Abdellatif Kechiche a obtenu la Palme d'Or au Festival de Cannes pour son film « La vie d'Adèle ». Une histoire d'amour entre deux adolescentes.
Kechiche sera considéré comme Français (ou faux Tunisien) par les-uns et Tunisien à part entière par d'autres. Son film déclenchera à coup sûr la polémique, surtout s'il est interdit de diffusion en Tunisie et ceci n'est pas exclu.
On va l'épingler en l'accusant d'encourager la décadence morale et de porter atteinte aux « valeurs nobles de l'islam » avec des images dépravantes que l'Occident veut nous imposer. En cet instant, il n'est pas exclu que le film soit interdit de diffusion en Tunisie.
Kechiche s'apprête à la censure d'ailleurs et s'est déjà dit prêt à supprimer des scènes qui pourraient susciter la controverse. Une telle autocensure lui vaudra à coup sûr des critiques de tous genres.

◆ EXTRAITS DE DONNÉES ◆
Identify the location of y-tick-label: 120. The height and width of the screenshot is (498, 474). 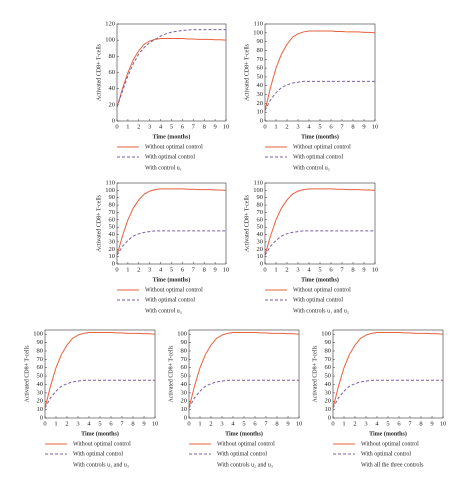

* * *

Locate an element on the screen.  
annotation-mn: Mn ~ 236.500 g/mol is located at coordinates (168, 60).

◆ CONSIGNES DE TRAVAIL ◆
1/ Relevez, dans l'extrait du document, chacune des façons dont Kechiche sera considéré selon les uns ou les autres.
2/ Pour chaque affirmation, dites si elle concorde avec l'extrait du document, en répondant par oui ou non et en citant les mots qui tranchent.
(a) Kechiche a reçu la Palme d'Or à Cannes pour « La vie d'Adèle ».
(b) Kechiche refuse de supprimer la moindre scène de son film.
(c) Le film raconte une histoire d'amour entre deux adolescentes.
3/ Recopiez fidèlement la partie de l'extrait du document qui commence par les mots contenant "Kechiche sera considéré" et se termine par "diffusion en Tunisie.".

◆ CORRIGÉ ◆
1/
- Français
- faux Tunisien
- Tunisien à part entière

2/
(a) Oui : « Abdellatif Kechiche a obtenu la Palme d'Or au Festival de Cannes pour son film « La vie d'Adèle » ».
(b) Non : « s'est déjà dit prêt à supprimer des scènes qui pourraient susciter la controverse ».
(c) Oui : « Une histoire d'amour entre deux adolescentes. »

3/
Kechiche sera considéré comme Français (ou faux Tunisien) par les-uns et Tunisien à part entière par d'autres. Son film déclenchera à coup sûr la polémique, surtout s'il est interdit de diffusion en Tunisie et ceci n'est pas exclu.
On va l'épingler en l'accusant d'encourager la décadence morale et de porter atteinte aux « valeurs nobles de l'islam » avec des images dépravantes que l'Occident veut nous imposer. En cet instant, il n'est pas exclu que le film soit interdit de diffusion en Tunisie.